*** DATA Section Begins ***
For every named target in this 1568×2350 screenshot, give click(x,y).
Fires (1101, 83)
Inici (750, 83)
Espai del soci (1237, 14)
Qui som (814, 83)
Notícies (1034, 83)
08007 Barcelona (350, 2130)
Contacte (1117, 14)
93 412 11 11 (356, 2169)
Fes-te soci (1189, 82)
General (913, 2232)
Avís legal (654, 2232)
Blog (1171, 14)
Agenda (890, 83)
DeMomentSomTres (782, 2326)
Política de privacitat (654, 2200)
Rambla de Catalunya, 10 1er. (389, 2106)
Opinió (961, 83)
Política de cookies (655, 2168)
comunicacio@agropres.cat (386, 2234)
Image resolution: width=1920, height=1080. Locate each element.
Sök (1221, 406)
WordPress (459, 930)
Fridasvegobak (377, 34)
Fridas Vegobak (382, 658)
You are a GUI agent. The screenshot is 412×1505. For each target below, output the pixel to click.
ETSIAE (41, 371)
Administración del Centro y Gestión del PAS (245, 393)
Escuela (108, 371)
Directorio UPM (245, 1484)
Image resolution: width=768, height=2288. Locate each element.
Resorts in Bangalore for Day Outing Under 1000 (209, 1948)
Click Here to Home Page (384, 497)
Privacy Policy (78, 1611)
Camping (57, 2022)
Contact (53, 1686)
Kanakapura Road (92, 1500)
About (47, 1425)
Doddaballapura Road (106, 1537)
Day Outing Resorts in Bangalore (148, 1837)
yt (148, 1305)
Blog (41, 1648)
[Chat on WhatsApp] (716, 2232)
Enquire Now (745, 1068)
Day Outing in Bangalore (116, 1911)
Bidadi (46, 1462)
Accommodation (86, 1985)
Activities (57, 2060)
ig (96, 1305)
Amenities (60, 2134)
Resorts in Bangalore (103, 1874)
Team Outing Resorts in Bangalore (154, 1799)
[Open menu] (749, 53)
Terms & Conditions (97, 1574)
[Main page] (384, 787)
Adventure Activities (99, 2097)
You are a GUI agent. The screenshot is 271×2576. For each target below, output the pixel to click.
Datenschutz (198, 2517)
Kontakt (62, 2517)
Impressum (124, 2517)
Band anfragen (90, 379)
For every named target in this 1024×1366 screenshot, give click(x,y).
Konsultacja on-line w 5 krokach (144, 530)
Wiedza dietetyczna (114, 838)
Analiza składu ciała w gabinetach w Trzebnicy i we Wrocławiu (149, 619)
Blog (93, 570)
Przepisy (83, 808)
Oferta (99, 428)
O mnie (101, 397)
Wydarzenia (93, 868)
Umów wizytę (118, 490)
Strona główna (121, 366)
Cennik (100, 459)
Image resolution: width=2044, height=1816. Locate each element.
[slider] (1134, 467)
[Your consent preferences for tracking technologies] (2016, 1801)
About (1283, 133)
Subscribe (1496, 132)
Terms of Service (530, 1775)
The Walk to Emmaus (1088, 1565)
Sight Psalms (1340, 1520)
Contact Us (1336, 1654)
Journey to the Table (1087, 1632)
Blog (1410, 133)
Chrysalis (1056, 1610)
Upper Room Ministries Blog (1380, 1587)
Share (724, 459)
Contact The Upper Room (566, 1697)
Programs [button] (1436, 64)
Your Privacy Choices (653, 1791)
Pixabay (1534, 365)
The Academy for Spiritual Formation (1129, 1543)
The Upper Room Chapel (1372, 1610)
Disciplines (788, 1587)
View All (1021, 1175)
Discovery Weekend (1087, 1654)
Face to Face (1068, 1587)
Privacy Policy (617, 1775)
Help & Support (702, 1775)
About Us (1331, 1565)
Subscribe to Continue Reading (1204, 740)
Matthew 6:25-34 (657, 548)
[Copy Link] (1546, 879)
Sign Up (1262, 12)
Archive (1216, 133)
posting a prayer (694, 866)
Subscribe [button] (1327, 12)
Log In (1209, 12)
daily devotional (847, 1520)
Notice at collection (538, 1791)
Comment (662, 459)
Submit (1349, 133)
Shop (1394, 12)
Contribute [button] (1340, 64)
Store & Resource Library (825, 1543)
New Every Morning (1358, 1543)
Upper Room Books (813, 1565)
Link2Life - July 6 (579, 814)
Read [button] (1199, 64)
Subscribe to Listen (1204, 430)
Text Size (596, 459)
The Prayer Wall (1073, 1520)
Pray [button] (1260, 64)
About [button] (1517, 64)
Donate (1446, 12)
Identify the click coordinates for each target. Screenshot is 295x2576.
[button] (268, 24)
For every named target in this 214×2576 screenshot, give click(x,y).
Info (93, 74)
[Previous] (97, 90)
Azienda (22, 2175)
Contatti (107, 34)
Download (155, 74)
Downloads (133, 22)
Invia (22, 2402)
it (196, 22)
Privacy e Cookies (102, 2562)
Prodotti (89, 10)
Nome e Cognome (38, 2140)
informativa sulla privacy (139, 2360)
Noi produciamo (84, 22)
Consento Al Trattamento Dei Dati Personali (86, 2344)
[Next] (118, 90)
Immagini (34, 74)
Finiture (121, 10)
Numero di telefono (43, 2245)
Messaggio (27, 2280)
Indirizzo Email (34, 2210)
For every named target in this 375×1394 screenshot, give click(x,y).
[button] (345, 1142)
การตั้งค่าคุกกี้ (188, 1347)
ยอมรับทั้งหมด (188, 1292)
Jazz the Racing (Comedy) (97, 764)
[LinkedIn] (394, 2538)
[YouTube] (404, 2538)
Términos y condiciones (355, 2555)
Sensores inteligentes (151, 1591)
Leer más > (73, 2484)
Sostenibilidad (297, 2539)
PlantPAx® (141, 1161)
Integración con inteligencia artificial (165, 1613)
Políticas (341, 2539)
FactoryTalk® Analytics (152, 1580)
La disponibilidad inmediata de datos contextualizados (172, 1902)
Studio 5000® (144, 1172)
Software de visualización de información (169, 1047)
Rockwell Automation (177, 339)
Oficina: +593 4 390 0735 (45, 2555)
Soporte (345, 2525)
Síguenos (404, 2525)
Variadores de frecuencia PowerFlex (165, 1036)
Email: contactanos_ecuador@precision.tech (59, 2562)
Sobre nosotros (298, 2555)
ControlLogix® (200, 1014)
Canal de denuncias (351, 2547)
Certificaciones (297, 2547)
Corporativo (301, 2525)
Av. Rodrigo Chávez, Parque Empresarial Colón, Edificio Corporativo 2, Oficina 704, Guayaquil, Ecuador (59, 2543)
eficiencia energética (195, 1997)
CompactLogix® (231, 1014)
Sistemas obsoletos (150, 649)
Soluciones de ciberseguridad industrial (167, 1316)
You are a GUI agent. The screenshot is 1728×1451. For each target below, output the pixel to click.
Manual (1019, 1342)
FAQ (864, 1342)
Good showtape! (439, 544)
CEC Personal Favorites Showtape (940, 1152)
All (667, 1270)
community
*** DATA Section Ends ***
### DIRECTIONS FOR THIS TASK
Only the lines containing the string "Room" are needed; pull them out of the records.

### SOLUTION TO THIS PROBLEM
Upper Room Ministries Blog (1380, 1587)
Contact The Upper Room (566, 1697)
The Upper Room Chapel (1372, 1610)
Upper Room Books (813, 1565)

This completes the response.